An alternative to instrumental-based analytical approach is to apply a panel of lectins as natural glycocode decipherers for glycan analysis [10]. Recently we published a series of papers focused on an alternative IgG glycoprofiling of RA patients serum samples [11] and isolated IgGs [12] using electrochemical biosensors integrated with lectins. The aim of this study was to investigate if glycan analysis with or without standard immunoassays can be applied to successfully discriminate between non-RA and S− RA patients. Additionally the same approach was also tested to discriminate between non-RA and S+ RA patients. Data mining was performed using artificial neural network (ANN) and L1 regularized logistic regression model. Glycan analysis of serum samples or antibodies isolated from serum samples was performed using lectin microarray (MA) or enzyme-linked lectin-binding assay (ELLBA).

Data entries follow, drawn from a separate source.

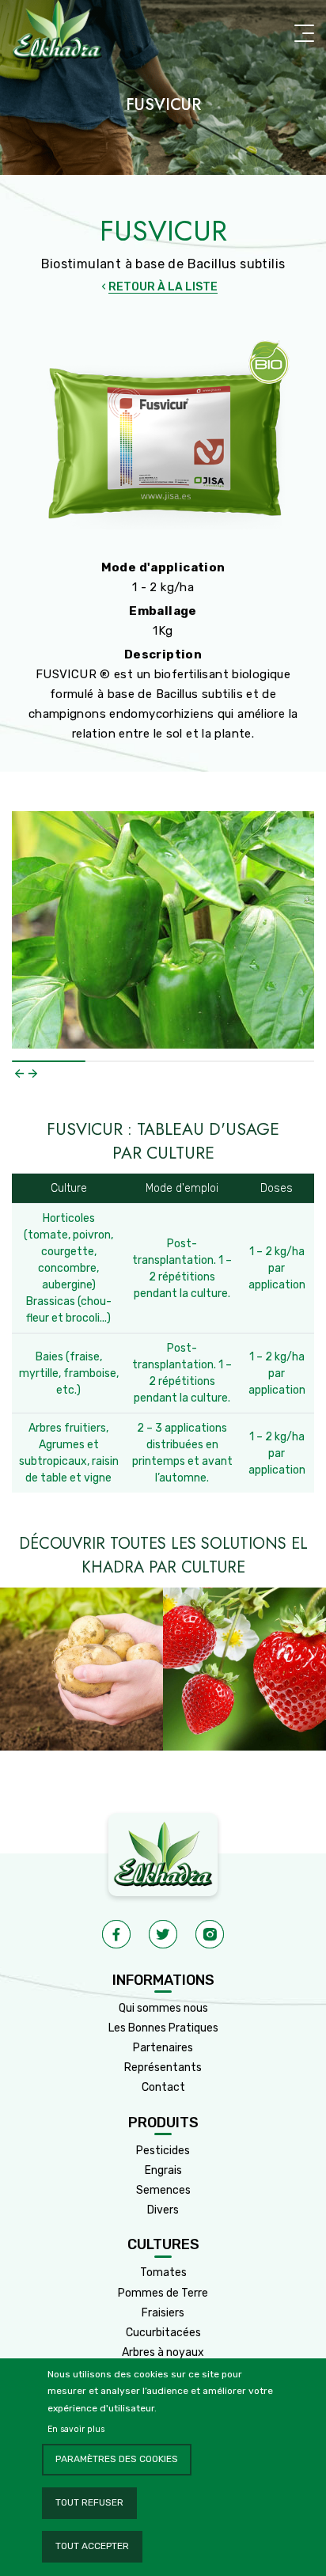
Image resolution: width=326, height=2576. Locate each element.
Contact (163, 2087)
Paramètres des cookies (116, 2458)
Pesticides (163, 2150)
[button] (19, 1074)
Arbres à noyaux (163, 2352)
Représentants (163, 2067)
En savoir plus (75, 2429)
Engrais (163, 2170)
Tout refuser (89, 2502)
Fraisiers (163, 2313)
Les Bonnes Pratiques (163, 2028)
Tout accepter (92, 2545)
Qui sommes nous (163, 2008)
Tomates (163, 2272)
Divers (163, 2210)
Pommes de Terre (163, 2293)
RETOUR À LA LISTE (163, 287)
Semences (163, 2190)
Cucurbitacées (163, 2332)
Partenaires (163, 2047)
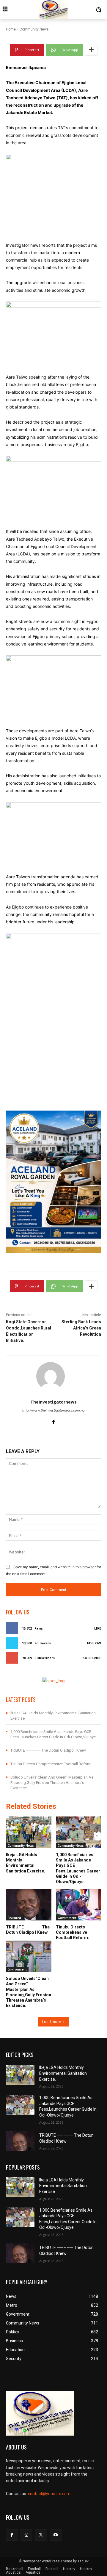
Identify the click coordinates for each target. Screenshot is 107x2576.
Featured (14, 1918)
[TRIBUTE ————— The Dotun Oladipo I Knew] (28, 1904)
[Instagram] (26, 2535)
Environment (17, 1969)
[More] (91, 50)
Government (67, 1918)
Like (97, 1628)
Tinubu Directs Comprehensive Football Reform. (51, 1764)
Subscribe (92, 1658)
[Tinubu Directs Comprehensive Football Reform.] (78, 1904)
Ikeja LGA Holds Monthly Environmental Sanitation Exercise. (25, 1862)
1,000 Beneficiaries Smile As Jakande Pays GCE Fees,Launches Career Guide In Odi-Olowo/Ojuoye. (78, 1868)
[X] (41, 2535)
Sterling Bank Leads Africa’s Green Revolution (81, 1328)
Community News (21, 1845)
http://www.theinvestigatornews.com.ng (53, 1410)
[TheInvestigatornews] (53, 1376)
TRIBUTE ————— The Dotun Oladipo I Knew (48, 1750)
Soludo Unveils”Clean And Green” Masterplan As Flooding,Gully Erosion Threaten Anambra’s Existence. (51, 1782)
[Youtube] (56, 2535)
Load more (51, 2021)
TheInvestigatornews (53, 1402)
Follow (94, 1643)
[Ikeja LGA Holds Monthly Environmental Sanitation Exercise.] (28, 1832)
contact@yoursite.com (49, 2493)
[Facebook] (53, 1420)
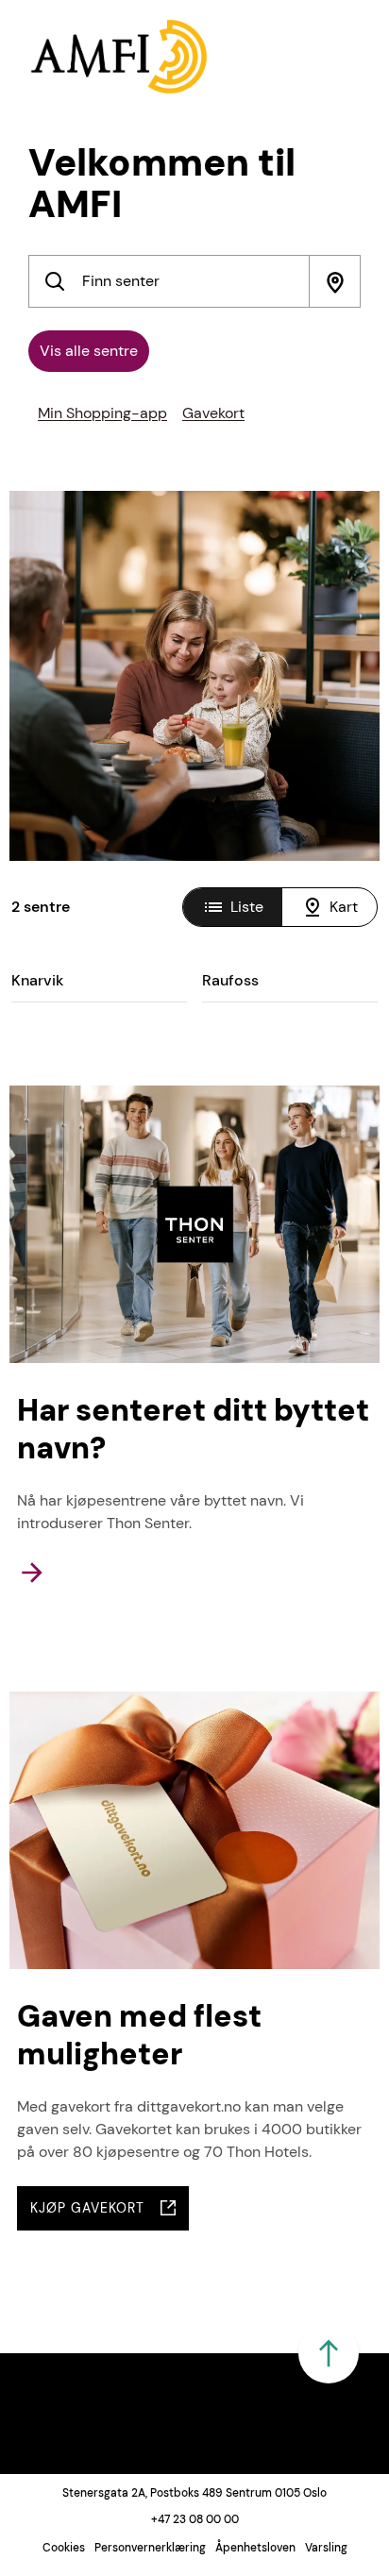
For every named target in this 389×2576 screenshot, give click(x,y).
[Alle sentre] (54, 281)
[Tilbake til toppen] (328, 2353)
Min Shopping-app (102, 413)
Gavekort (213, 413)
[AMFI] (119, 56)
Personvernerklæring (150, 2547)
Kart (344, 907)
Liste (246, 907)
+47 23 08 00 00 (195, 2519)
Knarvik (37, 980)
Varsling (326, 2547)
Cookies (63, 2547)
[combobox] (194, 281)
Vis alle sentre (89, 351)
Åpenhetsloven (255, 2547)
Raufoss (230, 980)
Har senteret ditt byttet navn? (193, 1429)
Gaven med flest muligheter (139, 2035)
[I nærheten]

Recently, machine learning algorithms (MLA) and cloud computing gained an attention in healthcare services for automated and more precise diagnostics with a potential to decrease the financial burden in the healthcare sector. ANN, applicable to pattern recognition tasks, diagnostics and data classification using a learning process [13], was successfully used for RA diagnostics using a panel of inflammatory cytokines expressed in serum samples [14]. It was also already shown that ANN-based algorithms could be used to quantify joint space width for RA assessment [15]. A novel method for predicting the clinical response to a chimeric anti-TNF monoclonal antibody drug infliximab based on machine-learning algorithm was also recently developed [16], together with hybrid clustering-classification ANN for solving diagnostic tasks of RA [17]. The main aim of the study was to combine machine learning algorithms with glycomic studies applied for analysis of human sera of RA patients. The ANN results are summarized in a form of 2 × 2 confusion matrix with all parameters defined in Fig. S1.